*** Opening of Given passage ***

Creative lockdown alternative for chemistry bachelor project leads to scientific paper

University of Amsterdam

A paper just published in the scientific journal Inorganic Chemistry features two chemistry bachelor students as co-authors. Under the supervision of PhD researcher Felix de Zwart of the Van ‘t Hoff Institute for Molecular Sciences (HIMS), Bente Reus and Anna Laporte performed online studies to determine chemical details of molecules with relevance to De Zwart’s research. Their results led to the current paper describing an empirical model for ‘the oxidation state of 1,4-diazabutadiene ligands’.

Zoom snapshot
Snapshot of a Zoom session with, from left to right, Anna, Bente and Felix. Image: HIMS.

*** Close of Given passage ***

* **Work to be completed**:
According to the article about the lockdown chemistry bachelor project, which journal published the paper?

*** Opening of Supplied entries ***

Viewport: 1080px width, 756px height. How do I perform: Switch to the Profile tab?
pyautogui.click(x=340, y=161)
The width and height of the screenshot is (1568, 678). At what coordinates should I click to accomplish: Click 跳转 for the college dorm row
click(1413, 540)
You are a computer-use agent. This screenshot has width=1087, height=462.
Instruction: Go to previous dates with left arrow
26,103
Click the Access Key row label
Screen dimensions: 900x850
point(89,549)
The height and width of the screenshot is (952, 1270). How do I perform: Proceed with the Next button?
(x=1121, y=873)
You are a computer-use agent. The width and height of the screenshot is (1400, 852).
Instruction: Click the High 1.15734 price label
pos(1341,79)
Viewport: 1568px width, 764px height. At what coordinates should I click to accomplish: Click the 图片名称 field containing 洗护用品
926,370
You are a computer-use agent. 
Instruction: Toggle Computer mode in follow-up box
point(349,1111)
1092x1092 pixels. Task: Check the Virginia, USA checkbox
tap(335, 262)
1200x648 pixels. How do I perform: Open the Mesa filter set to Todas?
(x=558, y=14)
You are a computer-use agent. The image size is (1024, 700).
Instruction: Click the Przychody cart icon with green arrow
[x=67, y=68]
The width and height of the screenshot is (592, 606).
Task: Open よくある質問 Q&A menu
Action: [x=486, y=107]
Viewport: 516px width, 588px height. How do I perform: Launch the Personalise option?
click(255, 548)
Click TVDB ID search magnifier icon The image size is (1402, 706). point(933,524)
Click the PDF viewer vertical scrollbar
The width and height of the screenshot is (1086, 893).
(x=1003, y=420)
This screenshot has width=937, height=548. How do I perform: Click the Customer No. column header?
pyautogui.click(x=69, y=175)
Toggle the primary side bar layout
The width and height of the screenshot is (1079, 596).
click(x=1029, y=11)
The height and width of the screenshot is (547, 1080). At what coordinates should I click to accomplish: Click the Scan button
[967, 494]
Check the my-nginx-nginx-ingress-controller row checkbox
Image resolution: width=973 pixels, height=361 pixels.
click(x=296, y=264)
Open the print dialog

*** Close of Supplied entries ***

* **Exercise result**:
Inorganic Chemistry